El secretario de Estado de Estados Unidos, Marco Rubio, afirmó este miércoles que el objetivo final de la Administración de Donald Trump es lograr una “Venezuela democrática”, advirtió que la transición llevará tiempo y abrió la puerta a un posible papel de la líder opositora María Corina Machado en el proceso.
Rubio compareció ante el Senado estadounidense para exponer la estrategia del Gobierno tras la captura de Nicolás Maduro el pasado 3 de enero y, posteriormente, recibió a Machado en el Departamento de Estado.
Una transición sin plazo exacto
Durante su intervención ante el Comité de Exteriores de la Cámara Alta, Rubio subrayó que las transiciones democráticas “llevan tiempo” y aseguró que no puede ofrecer “un plazo exacto” para los siguientes pasos.
“Tenemos que haber avanzado mucho más, en tres, cuatro o cinco meses, para que la situación no sea la misma que hoy.

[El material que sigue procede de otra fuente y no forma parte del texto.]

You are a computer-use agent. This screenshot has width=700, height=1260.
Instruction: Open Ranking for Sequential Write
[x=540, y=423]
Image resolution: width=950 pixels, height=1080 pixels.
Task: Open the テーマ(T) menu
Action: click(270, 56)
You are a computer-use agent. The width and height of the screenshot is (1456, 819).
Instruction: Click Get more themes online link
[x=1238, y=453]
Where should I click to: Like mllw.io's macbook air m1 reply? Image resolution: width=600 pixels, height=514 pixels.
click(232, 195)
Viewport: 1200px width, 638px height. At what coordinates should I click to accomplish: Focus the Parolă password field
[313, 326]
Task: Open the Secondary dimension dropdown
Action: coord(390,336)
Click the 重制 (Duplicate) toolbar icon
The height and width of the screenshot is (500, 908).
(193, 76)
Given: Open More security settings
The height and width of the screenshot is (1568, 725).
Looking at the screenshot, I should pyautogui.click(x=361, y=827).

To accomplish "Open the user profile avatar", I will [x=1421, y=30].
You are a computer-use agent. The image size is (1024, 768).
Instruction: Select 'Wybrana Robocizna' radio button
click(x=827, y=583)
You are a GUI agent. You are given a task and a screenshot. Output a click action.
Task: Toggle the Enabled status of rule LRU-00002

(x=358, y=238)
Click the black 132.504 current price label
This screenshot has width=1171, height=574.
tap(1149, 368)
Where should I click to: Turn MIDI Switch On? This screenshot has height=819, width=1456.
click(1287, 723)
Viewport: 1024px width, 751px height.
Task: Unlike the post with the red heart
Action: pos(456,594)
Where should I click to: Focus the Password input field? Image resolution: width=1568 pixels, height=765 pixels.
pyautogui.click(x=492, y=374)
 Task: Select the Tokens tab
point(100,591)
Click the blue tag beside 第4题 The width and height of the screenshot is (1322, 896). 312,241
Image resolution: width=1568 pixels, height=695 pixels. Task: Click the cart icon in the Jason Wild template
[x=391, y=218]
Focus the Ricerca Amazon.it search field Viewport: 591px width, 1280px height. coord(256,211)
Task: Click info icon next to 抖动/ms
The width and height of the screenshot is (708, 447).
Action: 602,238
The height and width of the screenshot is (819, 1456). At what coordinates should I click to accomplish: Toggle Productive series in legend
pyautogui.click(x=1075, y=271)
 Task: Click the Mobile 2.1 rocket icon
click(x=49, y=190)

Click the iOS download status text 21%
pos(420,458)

Probablemente podré dar una mejor respuesta cuando finalmente tengamos gente sobre el terreno”, explicó.
El secretario de Estado señaló que uno de los pasos que espera que se concrete pronto es la reapertura de las embajadas, cerradas desde 2019, con el fin de normalizar las relaciones con el Gobierno interino encabezado por Delcy Rodríguez, quien asumió el poder tras el arresto de Maduro.
La Administración de Trump sostiene que mantiene un tutelaje sobre el Ejecutivo de Rodríguez, que por ahora ha cumplido con las exigencias de Washington, aunque la presidenta encargada afirmó esta semana que no aceptará más órdenes del exterior.
Rubio declaró ante los senadores que Estados Unidos no planea nuevos ataques militares contra Venezuela, pero advirtió que Trump se reserva el uso de la fuerza si Caracas se aparta del camino marcado por la Casa Blanca.
“Les puedo asegurar con total certeza que no estamos preparando, ni tenemos la intención ni esperamos tener que tomar ninguna acción militar en Venezuela en ningún momento”, afirmó, pese a que horas antes había enviado una declaración escrita al Senado en la que no descartaba “el uso de la fuerza” para forzar la cooperación del Gobierno venezolano.
El papel de María Corina Machado
En este proceso de transición, Rubio abrió la puerta a un eventual rol de Machado, aunque recordó que “el control de las armas y las instituciones lo tiene el régimen”.
Trump había mantenido al margen a la líder opositora al considerar que no contaba con apoyos suficientes dentro de las Fuerzas Armadas, pero tras reunirse con ella hace dos semanas y recibir como obsequio su medalla del Premio Nobel de la Paz, afirmó que quiere “involucrarla” de alguna manera.
“Lo que intentamos desencadenar aquí es un proceso de estabilización, recuperación y transición hacia una situación en la que María Corina y otras personas puedan formar parte”, dijo Rubio ante los senadores.
Horas después, el secretario de Estado recibió a Machado en su despacho. La dirigente opositora aseguró tras el encuentro que cuenta con el respaldo total del Gobierno de Trump.
“Puedo asegurar a los venezolanos que la transición a la democracia tendrá lugar, porque contamos con el respaldo de las democracias más importantes del mundo y, muy especialmente, del Gobierno del presidente Donald Trump”, declaró, al afirmar que se viven “horas y días decisivos” para el futuro del país.
Machado reiteró su deseo de regresar pronto a Venezuela y subrayó que la transición debe ser “real” y no permitir que “las mafias se queden en el poder”.
La estrategia pasa por el petróleo
Según explicó Rubio, los trabajos inmediatos de la Administración de Trump se centran en la estabilización de Venezuela, ante el temor de una posible guerra civil tras la captura de Maduro.
Para ello, detalló, se estableció un “mecanismo temporal” que permite a Venezuela vender petróleo sancionado por Estados Unidos en el mercado internacional y obtener ingresos para mantener en funcionamiento al Estado.
Los fondos generados por estas ventas se depositan en una cuenta en Catar, país mediador en conflictos internacionales, y están supervisados por Estados Unidos para asegurar que “beneficien al pueblo venezolano y no al régimen anterior”.
Desde el arresto de Maduro, Estados Unidos ha vendido crudo venezolano por un valor aproximado de 500 millones de dólares, de los cuales 300 millones han sido entregados a Caracas a través de dicha cuenta.